A new squadron, VF-24, was formed and Innis became the flight officer. VF-24 was sent to the Central Pacific where it fought in the Gilbert and Marshall Islands, Tarawa, and Wake. The commander, Lt. Cmdr. John Curtis, was killed at Tarawa. Innis told his parents that “it took the heart out of us.”
October 1943 saw Innis made a full lieutenant and he was transferred to VF-17, “The Skull & Crossbones” squadron. Under their commander, Tommy Blackburn, VF-17 wrought great destruction on the Japanese, shooting down 12 Japanese planes over Rabaul on the island of New Britain, to every one of their fighters lost.
The squadron was credited with destroying 156 planes, five cargo ships, and 16 barges in the first months of the year.
Don Innis came home to visit for the last time in April 1944. His family was still living in the home he grew up in at 329 South Ash Street (which still stands today). His sister, Virginia, although married and with a newborn, was still living in the house at the time, while her husband was deployed overseas.
Virginia wrote in her album about the wonderful visit with her brother, observing how much he enjoyed vegetable salad, ginger snaps, and cornbread. Ever the dutiful and considerate brother, Don slipped her $10 to purchase a new hat before leaving for his next assignment.
It was during this furlough in the spring of 1944 that 10-year-old Bill Phelps, son of Nevada dentist Dean Phelps, met the local war hero.
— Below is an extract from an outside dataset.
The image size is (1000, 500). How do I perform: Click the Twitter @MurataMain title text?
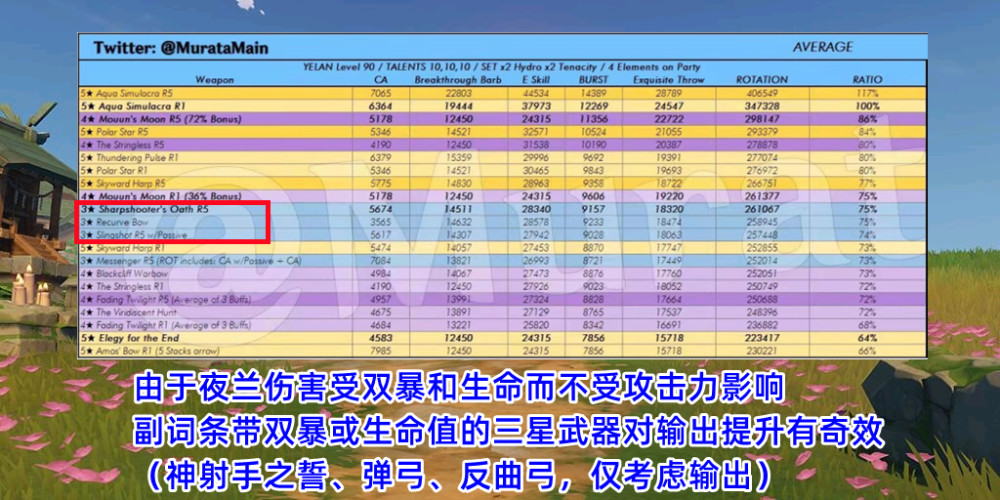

Bill recalls how his father arranged to meet with the 27-year-old fighter ace.
“My dad was really impressed with Don Innis… he showed up in his dress uniform and we spent at least an hour talking about flying and the battle of Guadalcanal. I was only 10 years old but I will never forget that meeting.”
Returning to duty, Innis volunteered to test rocket missiles at the Navy Ordnance Test Station in the Mojave Desert of California. “NOTS,” as it was referred to, was dubbed “The Navy’s Land of Oz” in a Saturday Evening Post article by Frank J. Taylor in 1946. The Navy was attempting to overcome the initial German technological advantage in rocket technology early in the war.
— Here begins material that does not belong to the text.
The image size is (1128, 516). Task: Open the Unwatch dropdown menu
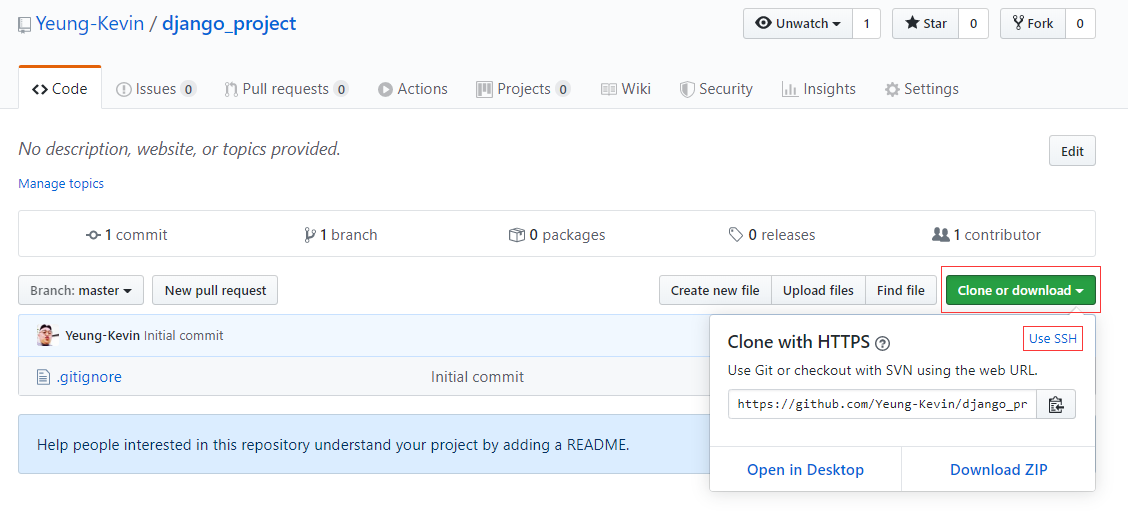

Tests conducted in the desolate wastes of southern California sought to learn such things as “what pattern a salvo of rockets made as they fell to earth?” and “How many rocket strikes could a plane take before its skin buckled.”
It was while conducting one of these airborne rocket tests that Don Innis was killed when his plane crashed on June 20, 1944. While the details of the accident are not clear, it should perhaps not be surprising considering the dangerous nature of the work they were doing. Innis was one of three Navy flyers who died during the tests — tests that are credited with saving scores of other lives in the final year of the war.
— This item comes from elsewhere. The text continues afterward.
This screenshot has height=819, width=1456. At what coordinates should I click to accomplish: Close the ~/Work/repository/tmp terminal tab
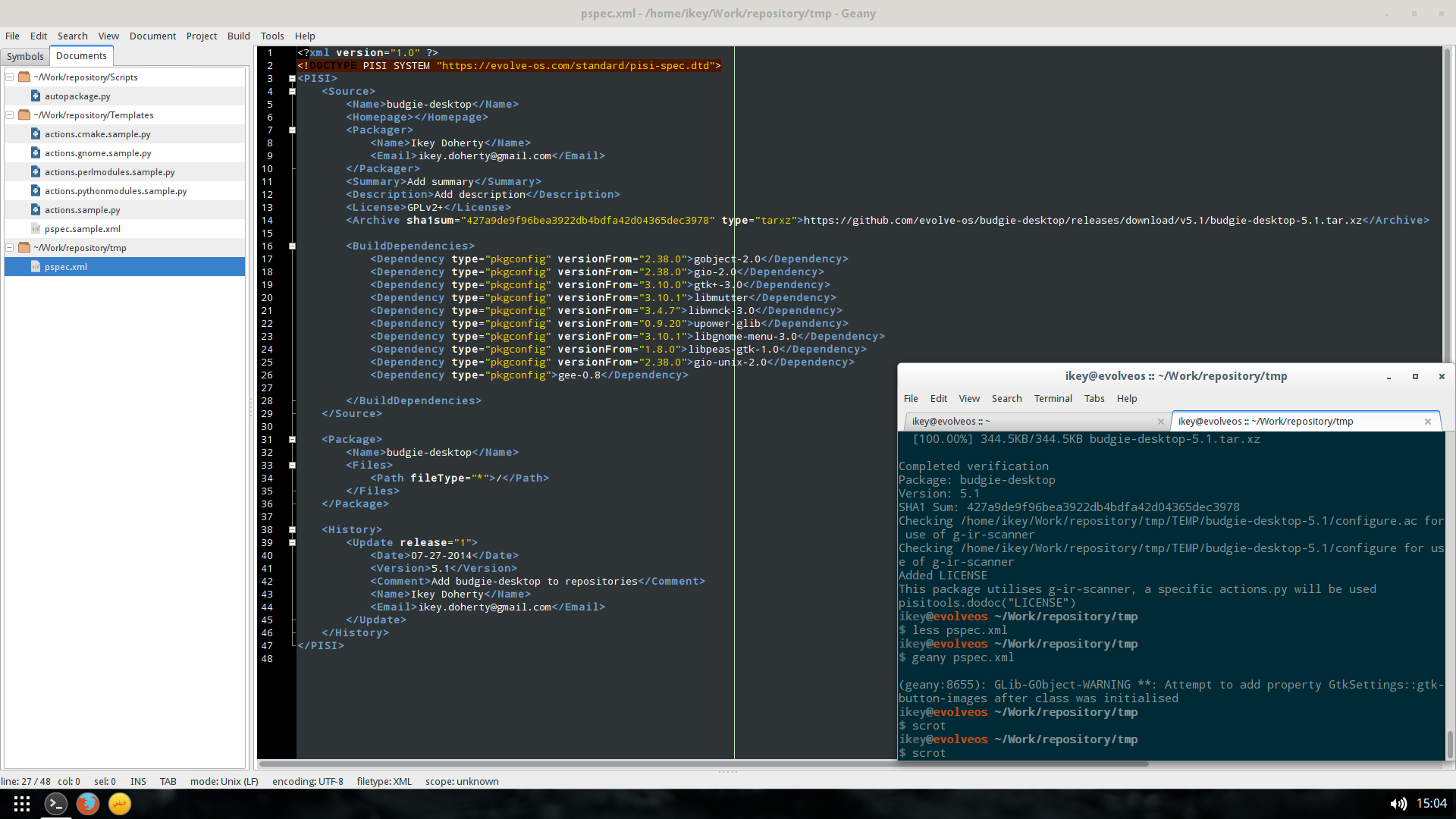coord(1428,422)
It was Don’s sister, Virginia, who answered the knock at the door in Nevada — her parents being away for the day — and first learned from the Navy officials of the death of her beloved brother.
Just months after meeting the renowned fighter pilot, young Bill Phelps was called upon to assist at the funeral of the fallen Nevada hero, which was held at the Centenary Methodist Church at the corner of Main St. and Austin in Nevada, (where the McDonald’s restaurant now stands).
Dr. Phelps was asked to play Taps at the graveside and young Bill played the echo. In lieu of flowers, the family requested that money be donated to purchase books for the Nevada Public Library.
The books purchased included such titles as “Johnny Tremain” by Esther Forbes; “Our Flying Navy” by Robert Benny; “My Friend Flicka” by O’Hara, and “Here is Your War” by Ernie Pyle.
The whole episode made a strong impression on the young Phelps. The now 78-year-old fondly states, “He was a Nevada hero.”
Don Innis’ memory is also cherished in his family. His sister Virginia, who passed away May 21, 2013, at age 98, held on to his letters and effects all her life, treasuring mementos such as a silver ring and photographs which belonged to him. In 1946, Virginia named her daughter Mary “Don” Woods in memory of her late brother.